__What you should do__
Lines from the line with "This screenshot has height=755, width=1568." to the line with "Given: Open the" in the entries below, and only those, must be output exactly, with both ends included.

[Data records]
========================
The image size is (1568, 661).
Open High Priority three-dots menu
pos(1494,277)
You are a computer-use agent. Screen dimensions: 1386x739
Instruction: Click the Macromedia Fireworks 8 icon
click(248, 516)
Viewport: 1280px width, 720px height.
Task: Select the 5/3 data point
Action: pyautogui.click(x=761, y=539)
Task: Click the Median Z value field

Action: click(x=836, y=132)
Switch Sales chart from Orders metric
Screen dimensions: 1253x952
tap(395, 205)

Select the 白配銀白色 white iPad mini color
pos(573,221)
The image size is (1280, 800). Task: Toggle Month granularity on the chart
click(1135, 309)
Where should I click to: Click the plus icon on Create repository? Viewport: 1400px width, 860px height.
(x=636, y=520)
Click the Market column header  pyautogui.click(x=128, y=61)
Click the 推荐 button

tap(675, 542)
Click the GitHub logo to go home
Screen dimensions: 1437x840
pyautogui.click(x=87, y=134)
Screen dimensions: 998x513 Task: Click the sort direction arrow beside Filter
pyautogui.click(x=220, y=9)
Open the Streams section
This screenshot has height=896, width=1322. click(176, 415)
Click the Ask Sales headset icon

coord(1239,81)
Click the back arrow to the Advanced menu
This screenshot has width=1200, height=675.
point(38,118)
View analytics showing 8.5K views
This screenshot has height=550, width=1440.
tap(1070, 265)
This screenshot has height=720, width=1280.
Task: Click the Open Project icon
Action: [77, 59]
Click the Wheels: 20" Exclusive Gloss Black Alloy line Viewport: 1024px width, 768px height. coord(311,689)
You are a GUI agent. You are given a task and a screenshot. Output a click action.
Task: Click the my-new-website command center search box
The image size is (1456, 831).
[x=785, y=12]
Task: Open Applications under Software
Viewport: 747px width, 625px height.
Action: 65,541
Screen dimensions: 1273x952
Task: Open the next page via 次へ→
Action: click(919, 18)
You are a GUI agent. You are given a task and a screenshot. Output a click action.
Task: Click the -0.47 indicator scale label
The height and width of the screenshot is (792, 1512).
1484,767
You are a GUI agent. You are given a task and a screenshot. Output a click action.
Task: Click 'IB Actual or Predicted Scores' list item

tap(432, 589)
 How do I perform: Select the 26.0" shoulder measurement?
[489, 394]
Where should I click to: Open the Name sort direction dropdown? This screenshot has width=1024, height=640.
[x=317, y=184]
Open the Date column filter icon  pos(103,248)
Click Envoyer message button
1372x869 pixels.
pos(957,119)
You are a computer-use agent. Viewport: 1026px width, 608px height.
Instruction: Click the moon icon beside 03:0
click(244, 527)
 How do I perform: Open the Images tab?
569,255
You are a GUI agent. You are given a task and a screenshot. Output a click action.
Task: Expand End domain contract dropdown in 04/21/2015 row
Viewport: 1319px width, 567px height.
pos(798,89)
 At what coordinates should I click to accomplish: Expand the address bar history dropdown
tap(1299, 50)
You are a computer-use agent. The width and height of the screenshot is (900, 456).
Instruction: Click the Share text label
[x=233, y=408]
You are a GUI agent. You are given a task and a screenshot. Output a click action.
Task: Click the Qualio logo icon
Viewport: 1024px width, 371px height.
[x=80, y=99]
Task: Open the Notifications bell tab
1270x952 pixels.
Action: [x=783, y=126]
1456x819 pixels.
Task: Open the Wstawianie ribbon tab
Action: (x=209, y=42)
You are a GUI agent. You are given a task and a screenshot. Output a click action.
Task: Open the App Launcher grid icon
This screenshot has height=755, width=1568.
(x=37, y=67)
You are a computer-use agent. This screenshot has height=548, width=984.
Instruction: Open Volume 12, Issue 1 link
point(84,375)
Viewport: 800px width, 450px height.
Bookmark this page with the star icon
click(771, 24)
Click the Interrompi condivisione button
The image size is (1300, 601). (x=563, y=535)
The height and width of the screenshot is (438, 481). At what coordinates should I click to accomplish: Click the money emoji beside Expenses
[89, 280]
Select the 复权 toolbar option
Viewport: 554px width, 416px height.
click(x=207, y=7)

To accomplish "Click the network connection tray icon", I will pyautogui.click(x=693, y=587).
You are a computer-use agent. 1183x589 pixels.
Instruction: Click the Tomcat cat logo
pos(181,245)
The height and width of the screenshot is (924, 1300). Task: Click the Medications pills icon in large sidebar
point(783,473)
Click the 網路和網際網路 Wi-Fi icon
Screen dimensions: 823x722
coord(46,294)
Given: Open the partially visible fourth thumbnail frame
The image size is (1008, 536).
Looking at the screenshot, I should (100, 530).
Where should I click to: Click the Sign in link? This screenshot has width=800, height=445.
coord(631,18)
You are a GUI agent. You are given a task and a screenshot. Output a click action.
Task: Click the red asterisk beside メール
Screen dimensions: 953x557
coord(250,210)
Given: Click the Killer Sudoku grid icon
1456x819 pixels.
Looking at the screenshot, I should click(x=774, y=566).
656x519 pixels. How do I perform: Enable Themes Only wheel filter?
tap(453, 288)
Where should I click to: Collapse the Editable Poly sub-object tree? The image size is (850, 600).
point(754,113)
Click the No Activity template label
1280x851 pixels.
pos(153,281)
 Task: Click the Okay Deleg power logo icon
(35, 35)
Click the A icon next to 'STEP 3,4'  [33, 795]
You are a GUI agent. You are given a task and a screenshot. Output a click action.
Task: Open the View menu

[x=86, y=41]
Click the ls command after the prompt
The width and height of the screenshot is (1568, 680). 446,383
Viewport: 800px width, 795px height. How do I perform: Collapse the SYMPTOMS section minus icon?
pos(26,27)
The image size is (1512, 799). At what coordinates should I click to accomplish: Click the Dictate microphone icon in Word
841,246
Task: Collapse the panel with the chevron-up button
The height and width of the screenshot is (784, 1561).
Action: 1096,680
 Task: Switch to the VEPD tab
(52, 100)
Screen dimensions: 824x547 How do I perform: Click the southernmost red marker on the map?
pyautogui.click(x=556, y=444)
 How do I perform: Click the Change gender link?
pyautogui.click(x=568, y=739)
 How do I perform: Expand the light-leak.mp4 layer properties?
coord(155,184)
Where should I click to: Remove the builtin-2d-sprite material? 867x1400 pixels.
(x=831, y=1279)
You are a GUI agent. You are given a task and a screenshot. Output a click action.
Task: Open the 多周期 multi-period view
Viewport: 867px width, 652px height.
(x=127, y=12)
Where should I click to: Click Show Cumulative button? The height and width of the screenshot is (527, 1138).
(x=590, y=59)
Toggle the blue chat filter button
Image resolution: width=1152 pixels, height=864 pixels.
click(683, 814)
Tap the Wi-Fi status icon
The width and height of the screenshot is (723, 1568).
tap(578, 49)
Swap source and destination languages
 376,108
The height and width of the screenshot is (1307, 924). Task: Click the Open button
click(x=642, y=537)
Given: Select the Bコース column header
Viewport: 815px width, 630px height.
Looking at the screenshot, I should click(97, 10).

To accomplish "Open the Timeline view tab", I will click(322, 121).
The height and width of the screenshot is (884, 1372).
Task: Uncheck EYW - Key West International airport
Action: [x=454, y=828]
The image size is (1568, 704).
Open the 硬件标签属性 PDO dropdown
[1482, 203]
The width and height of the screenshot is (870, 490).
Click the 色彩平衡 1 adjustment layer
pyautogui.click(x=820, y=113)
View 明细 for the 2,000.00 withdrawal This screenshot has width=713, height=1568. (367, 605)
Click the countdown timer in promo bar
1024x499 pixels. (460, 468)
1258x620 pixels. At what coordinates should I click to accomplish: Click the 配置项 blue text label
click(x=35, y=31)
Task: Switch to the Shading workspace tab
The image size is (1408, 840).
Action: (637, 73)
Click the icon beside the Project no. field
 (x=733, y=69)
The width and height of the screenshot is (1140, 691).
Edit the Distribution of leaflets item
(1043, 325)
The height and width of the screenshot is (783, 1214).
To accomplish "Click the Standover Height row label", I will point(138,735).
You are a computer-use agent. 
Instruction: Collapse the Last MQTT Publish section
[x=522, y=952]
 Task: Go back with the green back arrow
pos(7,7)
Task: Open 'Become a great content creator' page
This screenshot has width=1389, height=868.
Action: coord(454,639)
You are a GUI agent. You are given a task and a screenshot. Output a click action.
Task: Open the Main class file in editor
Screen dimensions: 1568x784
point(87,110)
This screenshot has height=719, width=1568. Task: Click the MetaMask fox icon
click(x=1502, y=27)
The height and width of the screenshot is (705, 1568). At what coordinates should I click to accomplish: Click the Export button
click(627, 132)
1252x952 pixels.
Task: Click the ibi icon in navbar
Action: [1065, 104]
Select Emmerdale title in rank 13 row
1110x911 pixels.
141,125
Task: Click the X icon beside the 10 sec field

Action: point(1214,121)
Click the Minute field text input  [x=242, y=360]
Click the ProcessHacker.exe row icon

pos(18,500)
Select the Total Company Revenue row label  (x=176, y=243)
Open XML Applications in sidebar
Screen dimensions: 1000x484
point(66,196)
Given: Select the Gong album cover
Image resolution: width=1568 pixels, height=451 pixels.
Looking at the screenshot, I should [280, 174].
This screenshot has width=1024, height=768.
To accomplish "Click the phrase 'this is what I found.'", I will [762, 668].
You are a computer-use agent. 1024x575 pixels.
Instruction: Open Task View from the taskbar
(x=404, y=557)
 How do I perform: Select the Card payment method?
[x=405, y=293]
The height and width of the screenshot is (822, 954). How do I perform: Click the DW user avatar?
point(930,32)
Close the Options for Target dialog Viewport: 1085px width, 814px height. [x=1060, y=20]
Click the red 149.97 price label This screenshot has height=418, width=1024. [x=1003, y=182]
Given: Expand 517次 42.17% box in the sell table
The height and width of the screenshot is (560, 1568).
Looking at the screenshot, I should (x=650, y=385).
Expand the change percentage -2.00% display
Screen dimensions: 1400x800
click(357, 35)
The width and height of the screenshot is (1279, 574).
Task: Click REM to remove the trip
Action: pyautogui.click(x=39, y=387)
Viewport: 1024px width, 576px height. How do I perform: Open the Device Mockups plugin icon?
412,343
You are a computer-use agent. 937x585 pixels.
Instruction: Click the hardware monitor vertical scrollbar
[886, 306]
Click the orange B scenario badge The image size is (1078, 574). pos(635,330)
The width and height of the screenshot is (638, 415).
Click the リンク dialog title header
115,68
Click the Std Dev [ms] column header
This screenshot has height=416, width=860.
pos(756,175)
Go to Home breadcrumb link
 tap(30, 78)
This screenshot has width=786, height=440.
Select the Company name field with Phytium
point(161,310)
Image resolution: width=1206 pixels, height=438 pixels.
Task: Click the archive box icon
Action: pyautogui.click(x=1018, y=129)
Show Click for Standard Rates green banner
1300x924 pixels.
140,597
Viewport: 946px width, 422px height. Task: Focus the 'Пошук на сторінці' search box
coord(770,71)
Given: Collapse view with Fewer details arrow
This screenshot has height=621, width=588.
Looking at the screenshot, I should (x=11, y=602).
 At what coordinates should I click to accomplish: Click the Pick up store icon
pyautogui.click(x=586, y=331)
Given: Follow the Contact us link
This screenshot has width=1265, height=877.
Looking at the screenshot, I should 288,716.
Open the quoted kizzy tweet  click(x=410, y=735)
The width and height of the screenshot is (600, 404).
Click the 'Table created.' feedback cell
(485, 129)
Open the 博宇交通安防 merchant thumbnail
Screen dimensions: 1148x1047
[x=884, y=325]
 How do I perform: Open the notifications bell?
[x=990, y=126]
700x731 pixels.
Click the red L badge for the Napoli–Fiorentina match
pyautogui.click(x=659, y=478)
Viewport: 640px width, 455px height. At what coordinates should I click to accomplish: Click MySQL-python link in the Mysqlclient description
========================
__The completed task__
This screenshot has height=755, width=1568.
(x=37, y=67)
You are a computer-use agent. This screenshot has height=548, width=984.
Instruction: Open Volume 12, Issue 1 link
point(84,375)
Viewport: 800px width, 450px height.
Bookmark this page with the star icon
click(771, 24)
Click the Interrompi condivisione button
The image size is (1300, 601). (x=563, y=535)
The height and width of the screenshot is (438, 481). At what coordinates should I click to accomplish: Click the money emoji beside Expenses
[89, 280]
Select the 复权 toolbar option
Viewport: 554px width, 416px height.
click(x=207, y=7)

To accomplish "Click the network connection tray icon", I will pyautogui.click(x=693, y=587).
You are a computer-use agent. 1183x589 pixels.
Instruction: Click the Tomcat cat logo
pos(181,245)
The height and width of the screenshot is (924, 1300). Task: Click the Medications pills icon in large sidebar
point(783,473)
Click the 網路和網際網路 Wi-Fi icon
Screen dimensions: 823x722
coord(46,294)
Given: Open the partially visible fourth thumbnail frame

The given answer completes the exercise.